Collected data entries:
^^^^
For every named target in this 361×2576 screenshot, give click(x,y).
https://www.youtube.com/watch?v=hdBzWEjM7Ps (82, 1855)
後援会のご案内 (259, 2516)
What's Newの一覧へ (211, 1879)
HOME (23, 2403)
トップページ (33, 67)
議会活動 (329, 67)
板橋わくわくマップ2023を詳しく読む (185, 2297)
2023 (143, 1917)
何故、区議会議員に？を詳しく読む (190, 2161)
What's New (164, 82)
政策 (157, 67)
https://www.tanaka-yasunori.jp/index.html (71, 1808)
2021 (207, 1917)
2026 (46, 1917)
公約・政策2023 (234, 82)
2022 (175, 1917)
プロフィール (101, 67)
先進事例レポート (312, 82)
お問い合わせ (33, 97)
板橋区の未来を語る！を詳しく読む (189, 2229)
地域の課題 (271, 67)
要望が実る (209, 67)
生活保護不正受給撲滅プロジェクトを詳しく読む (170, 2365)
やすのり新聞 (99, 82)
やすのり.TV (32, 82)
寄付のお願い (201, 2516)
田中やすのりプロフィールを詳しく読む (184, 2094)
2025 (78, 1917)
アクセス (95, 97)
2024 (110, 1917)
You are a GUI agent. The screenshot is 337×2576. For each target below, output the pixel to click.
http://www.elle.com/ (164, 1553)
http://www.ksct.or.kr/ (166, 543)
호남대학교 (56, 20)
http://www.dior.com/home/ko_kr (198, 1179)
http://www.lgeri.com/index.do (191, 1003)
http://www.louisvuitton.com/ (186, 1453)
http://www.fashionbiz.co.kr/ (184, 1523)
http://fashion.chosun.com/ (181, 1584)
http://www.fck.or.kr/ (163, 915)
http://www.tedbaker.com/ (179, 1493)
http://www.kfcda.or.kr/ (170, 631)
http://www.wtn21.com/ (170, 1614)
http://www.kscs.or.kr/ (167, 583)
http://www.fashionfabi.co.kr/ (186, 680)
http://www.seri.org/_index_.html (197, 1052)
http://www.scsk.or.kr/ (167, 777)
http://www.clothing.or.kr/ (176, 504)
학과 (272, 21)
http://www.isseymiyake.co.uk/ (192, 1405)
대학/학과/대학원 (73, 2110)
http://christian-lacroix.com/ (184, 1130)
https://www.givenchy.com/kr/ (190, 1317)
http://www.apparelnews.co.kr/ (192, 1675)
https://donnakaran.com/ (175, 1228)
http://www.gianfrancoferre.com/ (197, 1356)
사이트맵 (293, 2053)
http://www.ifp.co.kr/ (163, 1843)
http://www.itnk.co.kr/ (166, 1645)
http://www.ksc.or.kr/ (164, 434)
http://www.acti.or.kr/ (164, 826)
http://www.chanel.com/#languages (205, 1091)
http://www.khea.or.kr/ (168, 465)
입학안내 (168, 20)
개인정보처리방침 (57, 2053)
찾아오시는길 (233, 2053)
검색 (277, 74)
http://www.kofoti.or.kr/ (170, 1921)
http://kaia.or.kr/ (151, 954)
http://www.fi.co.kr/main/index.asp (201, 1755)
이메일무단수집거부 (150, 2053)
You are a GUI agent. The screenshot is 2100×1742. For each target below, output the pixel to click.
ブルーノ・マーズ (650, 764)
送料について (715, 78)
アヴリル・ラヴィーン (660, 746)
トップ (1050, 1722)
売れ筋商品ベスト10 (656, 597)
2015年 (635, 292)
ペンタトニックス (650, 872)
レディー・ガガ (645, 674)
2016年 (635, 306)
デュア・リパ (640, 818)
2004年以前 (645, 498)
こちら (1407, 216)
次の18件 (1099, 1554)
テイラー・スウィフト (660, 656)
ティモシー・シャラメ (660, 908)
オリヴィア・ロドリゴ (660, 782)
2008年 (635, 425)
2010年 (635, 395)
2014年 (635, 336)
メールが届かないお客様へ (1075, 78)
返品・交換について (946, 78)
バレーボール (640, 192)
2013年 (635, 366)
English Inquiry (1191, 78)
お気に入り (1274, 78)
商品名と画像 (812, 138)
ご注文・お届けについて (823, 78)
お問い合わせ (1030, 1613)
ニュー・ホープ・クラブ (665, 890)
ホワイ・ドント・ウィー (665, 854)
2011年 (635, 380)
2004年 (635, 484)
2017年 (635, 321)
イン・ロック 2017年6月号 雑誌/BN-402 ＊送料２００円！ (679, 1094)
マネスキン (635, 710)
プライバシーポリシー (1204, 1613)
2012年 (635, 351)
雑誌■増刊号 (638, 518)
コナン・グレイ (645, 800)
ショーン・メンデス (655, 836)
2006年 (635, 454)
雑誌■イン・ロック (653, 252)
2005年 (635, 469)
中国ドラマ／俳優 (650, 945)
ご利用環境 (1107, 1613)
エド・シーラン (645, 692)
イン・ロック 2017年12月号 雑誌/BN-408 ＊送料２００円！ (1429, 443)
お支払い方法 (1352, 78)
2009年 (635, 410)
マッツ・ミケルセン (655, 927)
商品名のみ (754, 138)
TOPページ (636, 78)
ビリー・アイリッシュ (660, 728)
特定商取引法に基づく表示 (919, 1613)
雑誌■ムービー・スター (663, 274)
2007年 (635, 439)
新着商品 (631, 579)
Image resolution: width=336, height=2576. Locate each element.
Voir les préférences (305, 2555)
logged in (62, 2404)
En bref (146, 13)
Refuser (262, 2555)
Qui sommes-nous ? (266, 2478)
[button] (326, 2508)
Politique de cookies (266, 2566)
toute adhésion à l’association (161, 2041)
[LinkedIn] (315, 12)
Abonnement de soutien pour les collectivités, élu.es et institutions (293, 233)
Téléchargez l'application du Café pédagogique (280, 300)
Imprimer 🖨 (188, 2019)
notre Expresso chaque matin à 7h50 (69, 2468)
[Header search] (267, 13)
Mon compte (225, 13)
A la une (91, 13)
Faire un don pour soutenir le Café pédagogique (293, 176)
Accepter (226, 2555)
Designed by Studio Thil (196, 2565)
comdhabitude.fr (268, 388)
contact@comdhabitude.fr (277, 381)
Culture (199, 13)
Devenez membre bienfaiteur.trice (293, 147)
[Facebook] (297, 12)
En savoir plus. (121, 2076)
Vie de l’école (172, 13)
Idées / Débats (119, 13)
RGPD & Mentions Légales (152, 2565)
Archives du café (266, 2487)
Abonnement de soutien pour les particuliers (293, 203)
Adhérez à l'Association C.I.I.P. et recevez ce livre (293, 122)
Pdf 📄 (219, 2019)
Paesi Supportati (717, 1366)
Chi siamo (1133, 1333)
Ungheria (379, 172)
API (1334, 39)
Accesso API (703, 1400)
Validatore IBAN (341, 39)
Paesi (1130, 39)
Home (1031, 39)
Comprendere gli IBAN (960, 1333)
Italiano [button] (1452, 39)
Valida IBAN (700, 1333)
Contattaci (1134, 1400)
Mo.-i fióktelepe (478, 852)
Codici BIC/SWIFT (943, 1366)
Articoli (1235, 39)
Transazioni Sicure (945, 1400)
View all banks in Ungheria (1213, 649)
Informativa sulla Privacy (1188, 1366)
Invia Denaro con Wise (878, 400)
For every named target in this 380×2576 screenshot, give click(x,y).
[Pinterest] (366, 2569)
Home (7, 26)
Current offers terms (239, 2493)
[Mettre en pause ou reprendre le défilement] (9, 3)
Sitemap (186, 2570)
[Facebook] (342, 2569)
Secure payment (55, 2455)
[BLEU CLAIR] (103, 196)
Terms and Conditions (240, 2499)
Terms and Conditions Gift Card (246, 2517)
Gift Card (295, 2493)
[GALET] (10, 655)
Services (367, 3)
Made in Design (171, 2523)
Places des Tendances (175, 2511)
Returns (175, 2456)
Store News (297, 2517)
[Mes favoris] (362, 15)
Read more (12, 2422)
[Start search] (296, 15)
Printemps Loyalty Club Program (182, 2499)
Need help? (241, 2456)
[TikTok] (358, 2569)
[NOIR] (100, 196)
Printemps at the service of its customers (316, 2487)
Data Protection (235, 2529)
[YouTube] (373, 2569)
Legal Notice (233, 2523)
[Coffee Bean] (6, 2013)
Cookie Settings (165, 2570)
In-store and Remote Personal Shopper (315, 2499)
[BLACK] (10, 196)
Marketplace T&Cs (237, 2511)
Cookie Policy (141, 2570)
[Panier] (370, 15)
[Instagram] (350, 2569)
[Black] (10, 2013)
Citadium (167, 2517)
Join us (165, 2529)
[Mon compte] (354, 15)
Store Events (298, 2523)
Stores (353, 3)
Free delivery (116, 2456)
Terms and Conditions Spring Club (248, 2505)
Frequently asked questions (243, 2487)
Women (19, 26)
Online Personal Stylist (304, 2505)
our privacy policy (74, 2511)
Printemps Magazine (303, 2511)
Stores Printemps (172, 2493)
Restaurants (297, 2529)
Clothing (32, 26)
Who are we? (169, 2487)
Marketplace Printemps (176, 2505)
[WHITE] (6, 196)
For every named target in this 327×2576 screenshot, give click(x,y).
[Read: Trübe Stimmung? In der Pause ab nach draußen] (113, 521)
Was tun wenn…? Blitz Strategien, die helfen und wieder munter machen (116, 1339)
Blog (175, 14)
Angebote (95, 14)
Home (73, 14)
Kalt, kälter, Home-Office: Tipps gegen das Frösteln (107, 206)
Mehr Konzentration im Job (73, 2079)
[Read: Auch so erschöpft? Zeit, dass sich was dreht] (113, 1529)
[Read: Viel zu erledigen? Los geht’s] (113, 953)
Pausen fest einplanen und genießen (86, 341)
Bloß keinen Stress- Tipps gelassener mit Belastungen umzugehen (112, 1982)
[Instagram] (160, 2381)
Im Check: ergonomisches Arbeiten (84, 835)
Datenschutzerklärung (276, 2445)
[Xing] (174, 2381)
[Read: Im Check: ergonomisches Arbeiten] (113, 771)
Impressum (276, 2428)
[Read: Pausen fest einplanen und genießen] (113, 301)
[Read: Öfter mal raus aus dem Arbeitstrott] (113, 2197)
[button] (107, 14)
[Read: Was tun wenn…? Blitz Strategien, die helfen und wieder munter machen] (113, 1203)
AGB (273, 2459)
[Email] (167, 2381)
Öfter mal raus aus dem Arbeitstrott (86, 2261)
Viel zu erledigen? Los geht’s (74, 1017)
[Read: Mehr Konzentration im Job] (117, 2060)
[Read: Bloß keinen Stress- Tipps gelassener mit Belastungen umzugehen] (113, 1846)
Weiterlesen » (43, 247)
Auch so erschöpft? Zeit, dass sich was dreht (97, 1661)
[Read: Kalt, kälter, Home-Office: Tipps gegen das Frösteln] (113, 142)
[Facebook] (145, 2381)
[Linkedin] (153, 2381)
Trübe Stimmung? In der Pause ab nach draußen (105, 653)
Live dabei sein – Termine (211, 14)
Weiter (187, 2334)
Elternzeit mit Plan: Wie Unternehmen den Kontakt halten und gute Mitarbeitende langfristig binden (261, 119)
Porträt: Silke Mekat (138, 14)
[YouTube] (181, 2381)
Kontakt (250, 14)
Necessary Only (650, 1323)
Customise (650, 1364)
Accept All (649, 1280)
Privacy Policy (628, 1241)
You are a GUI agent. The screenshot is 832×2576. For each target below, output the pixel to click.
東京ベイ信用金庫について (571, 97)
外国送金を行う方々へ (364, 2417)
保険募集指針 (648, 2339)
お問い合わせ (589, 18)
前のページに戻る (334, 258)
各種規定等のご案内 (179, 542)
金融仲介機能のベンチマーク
^^^^
_Description of the task_. Please reproduce the lines from the line with "Refuser (262, 2555)" to the line with "Archives du café (266, 2487)", both ends included, exactly as they appear above.

_Exercise output_.
Refuser (262, 2555)
Qui sommes-nous ? (266, 2478)
[button] (326, 2508)
Politique de cookies (266, 2566)
toute adhésion à l’association (161, 2041)
[LinkedIn] (315, 12)
Abonnement de soutien pour les collectivités, élu.es et institutions (293, 233)
Téléchargez l'application du Café pédagogique (280, 300)
Imprimer 🖨 (188, 2019)
notre Expresso chaque matin à 7h50 (69, 2468)
[Header search] (267, 13)
Mon compte (225, 13)
A la une (91, 13)
Faire un don pour soutenir le Café pédagogique (293, 176)
Accepter (226, 2555)
Designed by Studio Thil (196, 2565)
comdhabitude.fr (268, 388)
contact@comdhabitude.fr (277, 381)
Culture (199, 13)
Devenez membre bienfaiteur.trice (293, 147)
[Facebook] (297, 12)
En savoir plus. (121, 2076)
Vie de l’école (172, 13)
Idées / Débats (119, 13)
RGPD & Mentions Légales (152, 2565)
Archives du café (266, 2487)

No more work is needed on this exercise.